Семантика образа Обломова в романе И. А. Гончарова и критике
Автор: Ростовцева Юлия Александровна
Журнал: Проблемы исторической поэтики @poetica-pro
Статья в выпуске: 3 т.20, 2022 года.
Бесплатный доступ
В статье раскрыта популярность юнгианского подхода в изучении образа героя самого известного романа И. А. Гончарова. Одновременно высказана гипотеза о правомерности так называемого «ангажированного» подхода, согласно которому ключом к пониманию образа главного героя служит христианская аксиология. Оттеняющим репрезентативным материалом явилось сопоставление Ильи Обломова со Штольцем и Ольгой Ильинской. В отличие от последних, Обломов не обладал самолюбием и лукавством и в самые тяжелые минуты способен был не ответить злом на зло. Даже матримониальный выбор Обломова, который часто интерпретируют в связи с инволюцией его психики, в свете христианской аксиологии выглядит непротиворечивым и оправданным: Обломов избрал в спутницы жизни не только хлебосольную, но и добродушную женщину, чуждую эгоизма и самолюбия Ильинской. Кроме того, в статье рассмотрена параллель «Илья Муромец - Илья Ильич», дополненная новыми наблюдениями, а также сделан вывод, что сходство между русским богатырем и персонажем Гончарова имеет больше не внешний, а внутренний характер. Подобно православному святому, Обломов способен на подвиги великодушия и любви.

Задание 1: Поместите, пожалуйста, в JSON-список строк строки записей от строки, содержащей "1544x784 pixels. How", до строки, содержащей "coord(88,459)", включительно. Каждой строке соответствует одна строка списка, пустые строки пропустите.

Исходные записи:
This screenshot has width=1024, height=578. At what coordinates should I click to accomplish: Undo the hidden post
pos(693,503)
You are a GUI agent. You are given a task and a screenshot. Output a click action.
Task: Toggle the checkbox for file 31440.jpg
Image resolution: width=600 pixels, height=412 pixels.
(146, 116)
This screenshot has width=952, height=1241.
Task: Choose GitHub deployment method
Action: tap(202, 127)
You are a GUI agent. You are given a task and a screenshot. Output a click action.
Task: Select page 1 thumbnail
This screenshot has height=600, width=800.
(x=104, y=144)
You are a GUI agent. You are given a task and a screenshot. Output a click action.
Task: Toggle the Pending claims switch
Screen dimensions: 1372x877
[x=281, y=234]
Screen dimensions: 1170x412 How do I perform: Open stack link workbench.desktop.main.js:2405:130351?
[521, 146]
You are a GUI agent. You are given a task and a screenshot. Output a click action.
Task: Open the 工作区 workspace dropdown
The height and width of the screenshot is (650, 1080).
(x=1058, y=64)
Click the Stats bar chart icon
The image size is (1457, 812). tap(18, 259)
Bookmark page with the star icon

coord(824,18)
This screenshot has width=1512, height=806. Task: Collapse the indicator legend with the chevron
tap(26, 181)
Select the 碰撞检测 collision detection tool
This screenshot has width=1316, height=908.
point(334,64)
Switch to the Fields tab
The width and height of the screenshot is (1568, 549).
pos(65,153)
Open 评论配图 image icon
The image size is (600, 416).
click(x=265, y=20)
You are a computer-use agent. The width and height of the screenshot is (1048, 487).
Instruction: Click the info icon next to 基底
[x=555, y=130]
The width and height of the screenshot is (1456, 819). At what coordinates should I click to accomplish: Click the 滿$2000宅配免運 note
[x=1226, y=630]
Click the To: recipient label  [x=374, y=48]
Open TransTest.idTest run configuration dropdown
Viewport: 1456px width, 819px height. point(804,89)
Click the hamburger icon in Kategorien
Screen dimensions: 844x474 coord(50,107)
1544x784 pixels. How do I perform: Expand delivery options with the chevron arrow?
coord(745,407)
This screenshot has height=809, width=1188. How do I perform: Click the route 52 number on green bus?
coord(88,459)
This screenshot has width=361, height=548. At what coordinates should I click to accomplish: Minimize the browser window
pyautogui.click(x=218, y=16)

Задание 2: Перепишите отрывок текста об образе Обломова от "Семантика образа Обломова" до "т.20, 2022 года." включительно, заменив "Журнал" на "Издание".

Результат выполнения 1:
[
  "1544x784 pixels. How do I perform: Expand delivery options with the chevron arrow?",
  "coord(745,407)",
  "This screenshot has height=809, width=1188. How do I perform: Click the route 52 number on green bus?",
  "coord(88,459)"
]

Результат выполнения 2:
Семантика образа Обломова в романе И. А. Гончарова и критике
Автор: Ростовцева Юлия Александровна
Издание: Проблемы исторической поэтики @poetica-pro
Статья в выпуске: 3 т.20, 2022 года.